I have this same response to Ayn Rand. I just think there are author's you read and you think "Oh. Yeah. Deep. Model for my life." and then you grow up and realize, "Huh. Crappy."
I worry about rereading Hermann Hesse for just this reason.
I have this same response to Ayn Rand.
Man. If I had a nickel for every meat head in a Co-ed Naked Wrestling t-shirt who had some life-changing epiphany after reading The Fountainhead, I could take a year off of work.
I worry about rereading Hermann Hesse for just this reason.
Be grateful you aren't rereading Fu Manchu. It didn't start out great, and man, is it worse when you aren't an adolescent.
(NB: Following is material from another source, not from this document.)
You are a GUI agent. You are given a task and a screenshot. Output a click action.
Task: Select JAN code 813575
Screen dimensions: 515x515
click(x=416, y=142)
I think my Ayn Rand issue (and Tim, frankly, I don't give a shit if you think she's brilliant. You're wrong.) rests around the idea that her whole philosophy was justification for behavior that was juvenile and selfish, unnecessarily self-important and self-indulgent and just generally crappy.
Betsy, huh? Fu Manchu?
Agreed, Kat re: Rand.
She would have made a good third wife to Heinlen.
I think my Ayn Rand issue... rests around the idea that her whole philosophy was justification for behavior that was juvenile and selfish, unnecessarily self-important and self-indulgent and just generally crappy.
I agree, and I don't like her writing either. Objectionable content + unappealing style = I think I'll read something else. Such as Elvis Shrugged.